The extension picks, which evoked some debate among Ottawa officials, are set for a March 6 city council vote. The two leaders, if selected, would design, build, finance and maintain the projects.
Meanwhile, still swirling on the political front are reports that new Canada Attorney General David Lametti may reconsider a settlement with SNC-Lavalin and that government officials are weighing public-works rule changes that would allow agencies more flexibility to award a contract to a convicted firm.
The uncertainties come as SNC-Lavalin seeks to put its financial house in order following a tough year-end earnings report, prompted by "overhang" from the political uproar and looming legal issues, said Bruce, as well as other market gyrations.
The global firm reported a $1.2-billion loss for the fourth quarter of 2018, with revenue falling to $1.9 billion from $2.5 billion during the same period in 2017. The company reported a Q4 loss of $6.93 per share, compared to earnings of 23 cents per share in the same period of 2017.
About one-third of SNC-Lavalin's loss came from a non-cash after-tax goodwill impairment charge related to slower growth in the oil and gas sector and delays in work at the Codelco mining project in Chile.
Factors also include “unpredictable commodity prices and uncertain client investment plans,” Bruce said, as well as what he termed "difficult inter-governmental relations between Canada and Saudi Arabia" over a reported government challenge to the Muslim nation's alleged human rights abuses, that have begun to affect SNC-Lavalin bidding success there.
“2018 was a disappointing year," he added, pointing to under performance in its mining & metals and oil & gas segment, and management changes.
SNC-Lavalin also cut dividends paid to investors by two-thirds to $7.61, the first cut in 27 years.
Despite the rough quarter, SNC is estimating earnings from its core engineering and construction operations between $683 million and $723 million for 2019.
SNC-Lavalin had a backlog of $11.34 billion at the end of December, with $1.67 billion in bookings in the fourth quarter, the company said.
Michael Sabia, CEO of giant Canadian pension fund Caisse de Depot et Placement du Quebec, SNC-Lavalin's largest shareholder with a just boosted 20% stake, told media that he supports management's position and the firm's long-term potential, noting that it "has changed itself in fundamental ways.”
But a law firm shareholder has filed a class action suit contending the company did not disclose soon enough last year prosecutors' rejection of a proposed settlement, Canadian Press reported Feb. 26.
At least one sector analyst, Derek Spronck, vice president of global research at Toronto-based RBC Dominion Securities, appears upbeat, advising investors in a Feb. 22 research note to “keep calm and carry on.”

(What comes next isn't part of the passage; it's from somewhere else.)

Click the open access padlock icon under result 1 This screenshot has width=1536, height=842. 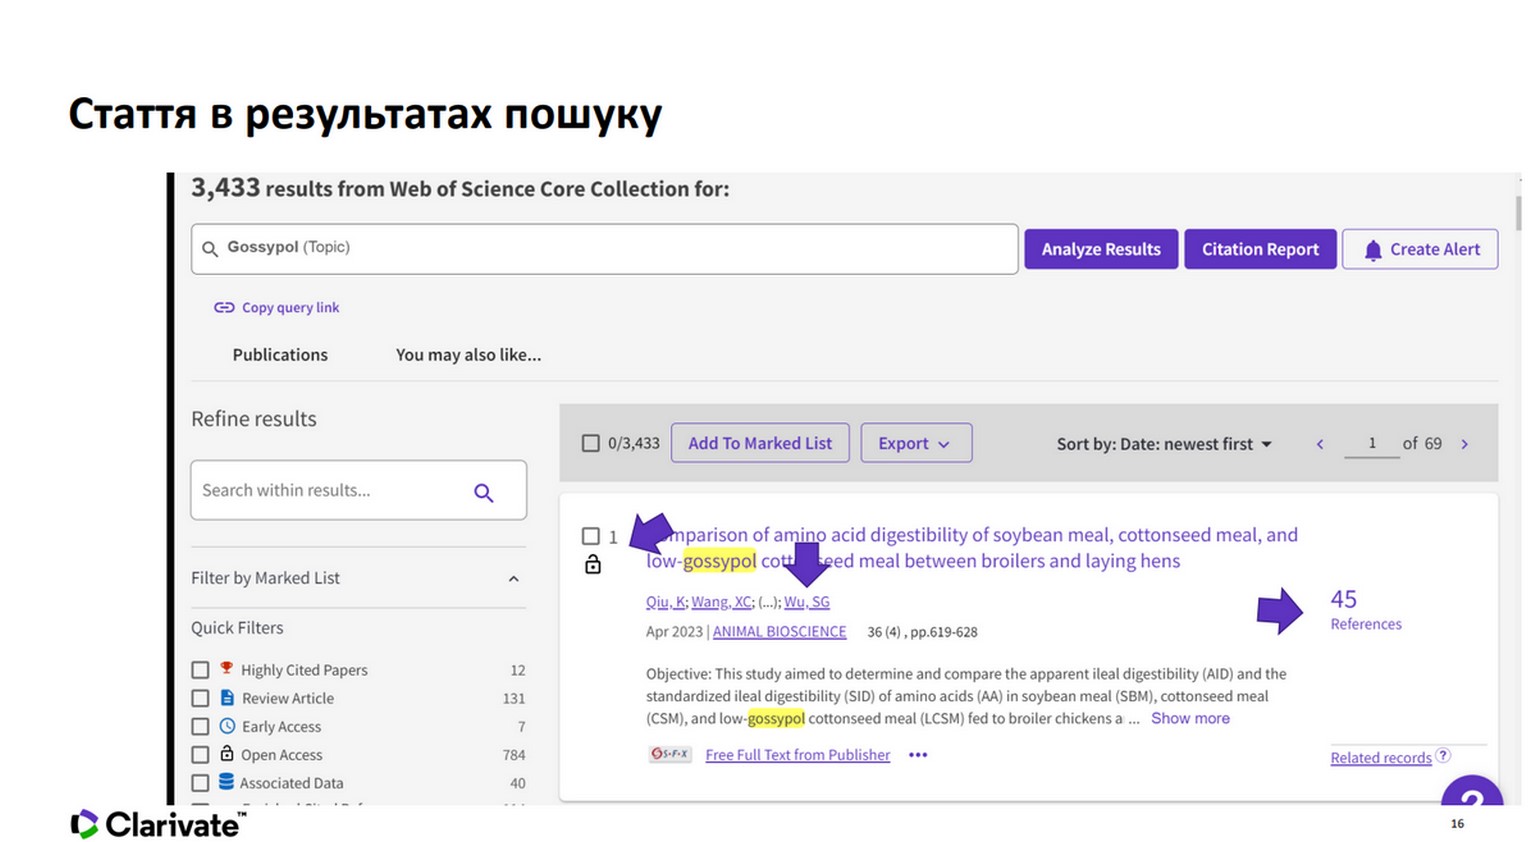[x=593, y=565]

SNC Lavalin has not shared details of planned strategic responses to boost its bottom line, but analysts and media reports speculate that options include relocating its base to the UK, where it already has thousands of employees from its 2017 purchase of WS Atkins and new enlarged space it showed off last month.
They note such a change would not stop trial proceedings and could impact the firm's Caisse funding deal that requires it to remain in Montreal. The pension fund also gave a $1-billion+ boost to rail firm Bombardier in 2015 to prevent foreign acquisition, says The Financial Post.
Observers speculate as well on a company breakup, with problem units sold and better performing businesses staying in Canada, the publication says.
Also being watched is how—or if— SNC-Lavalin will monetize its valuable 16% stake in the 407 toll road around Toronto that could be worth billions, to shore up cash flow if it becomes necessary. Analysts disagree, however, on whether selling the asset is a good idea and SNC Lavalin has said previously it will wait for the right offer.
“There remain lots of challenges ahead for SNC, but none of which we would view as insurmountable and more than reflected in the current share price,” analyst Spronck said, placing an "outperform" rating on the company's stock.